Excerpted text:

/---

Method of collection/Data provider
These data were sourced from nationwide doctor and laboratory notifications to public health units of campylobacteriosis, cryptosporidiosis, and salmonellosis. Notifying is when a laboratory or doctor informs a medical officer of health of a confirmed disease.
Salmonellosis and cryptosporidiosis are recommended environmental health indicators in New Zealand. They are used to monitor the effectiveness of health interventions for climate change (Hambling, 2012). The World Health Organization Regional Office for Europe (2015) identified that salmonella infection could increase with climate change. Climate-change health risks for campylobacteriosis and cryptosporidiosis have also been modelled as part of the Health Analysis and Information for Action (HAIFA) project (Environmental Science and Research Limited, 2014a). Modelling shows they are expected to increase in the future as a result of climate change. Campylobacter is a bacterium that is mainly transmitted by eating contaminated food or having contact with farm animals, including dogs and cats. Infection rates are strongly linked to temperature and tend to peak in summer. However, other factors also affect infection rates. This is shown by the significant drop in cases since late 2006, which coincides with the introduction of a range of voluntary and regulatory interventions (Sears et al, 2011).
Salmonella is a bacterium that is mainly transmitted by eating contaminated food. Warmer ambient temperatures allow the bacteria to grow faster in unrefrigerated foods, which may lead to higher rates of infection.

\---

Data extracts:
/---

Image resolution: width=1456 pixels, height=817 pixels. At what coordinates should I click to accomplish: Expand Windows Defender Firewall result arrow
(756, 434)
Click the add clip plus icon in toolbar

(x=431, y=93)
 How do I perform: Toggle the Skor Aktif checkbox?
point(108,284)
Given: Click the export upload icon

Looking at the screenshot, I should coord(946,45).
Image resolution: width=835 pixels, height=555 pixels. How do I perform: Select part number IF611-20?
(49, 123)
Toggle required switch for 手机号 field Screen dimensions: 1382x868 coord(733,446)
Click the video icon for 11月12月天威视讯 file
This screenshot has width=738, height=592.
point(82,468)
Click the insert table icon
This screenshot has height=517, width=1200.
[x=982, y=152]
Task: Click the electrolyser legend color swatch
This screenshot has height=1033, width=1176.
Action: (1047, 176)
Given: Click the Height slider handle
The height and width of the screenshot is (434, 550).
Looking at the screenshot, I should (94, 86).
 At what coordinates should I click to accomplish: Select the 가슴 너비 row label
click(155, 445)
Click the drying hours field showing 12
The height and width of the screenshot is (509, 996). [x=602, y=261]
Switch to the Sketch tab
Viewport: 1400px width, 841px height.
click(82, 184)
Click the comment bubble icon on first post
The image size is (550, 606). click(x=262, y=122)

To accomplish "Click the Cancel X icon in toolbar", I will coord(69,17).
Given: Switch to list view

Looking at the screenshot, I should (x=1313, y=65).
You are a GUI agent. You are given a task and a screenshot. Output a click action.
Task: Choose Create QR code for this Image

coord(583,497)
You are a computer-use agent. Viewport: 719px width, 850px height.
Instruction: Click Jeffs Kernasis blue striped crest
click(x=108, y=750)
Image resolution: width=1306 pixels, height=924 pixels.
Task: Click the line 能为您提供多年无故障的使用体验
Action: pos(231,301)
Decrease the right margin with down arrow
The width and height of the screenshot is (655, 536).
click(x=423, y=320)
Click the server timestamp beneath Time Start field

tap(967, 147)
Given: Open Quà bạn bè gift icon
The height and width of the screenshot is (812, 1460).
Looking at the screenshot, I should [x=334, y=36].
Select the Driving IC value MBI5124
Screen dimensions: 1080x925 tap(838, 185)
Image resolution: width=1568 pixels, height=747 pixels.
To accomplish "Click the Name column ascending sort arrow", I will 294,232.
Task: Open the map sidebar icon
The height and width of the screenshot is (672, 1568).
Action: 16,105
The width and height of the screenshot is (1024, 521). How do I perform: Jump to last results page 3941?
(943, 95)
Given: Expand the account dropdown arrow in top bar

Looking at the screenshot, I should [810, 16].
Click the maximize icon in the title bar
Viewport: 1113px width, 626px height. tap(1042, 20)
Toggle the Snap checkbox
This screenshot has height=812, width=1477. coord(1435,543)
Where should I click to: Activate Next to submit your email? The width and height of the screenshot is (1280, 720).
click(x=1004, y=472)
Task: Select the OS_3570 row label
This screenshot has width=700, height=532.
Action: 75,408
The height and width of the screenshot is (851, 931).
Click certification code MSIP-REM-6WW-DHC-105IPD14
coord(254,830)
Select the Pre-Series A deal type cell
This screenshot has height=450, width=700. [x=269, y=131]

\---

What this task involves:
Please output the disease notifications text from "Salmonella is a" to "rates of infection.", word for word. The rows that come after the text are separate material and have nothing to do with it.

Exercise output:
Salmonella is a bacterium that is mainly transmitted by eating contaminated food. Warmer ambient temperatures allow the bacteria to grow faster in unrefrigerated foods, which may lead to higher rates of infection.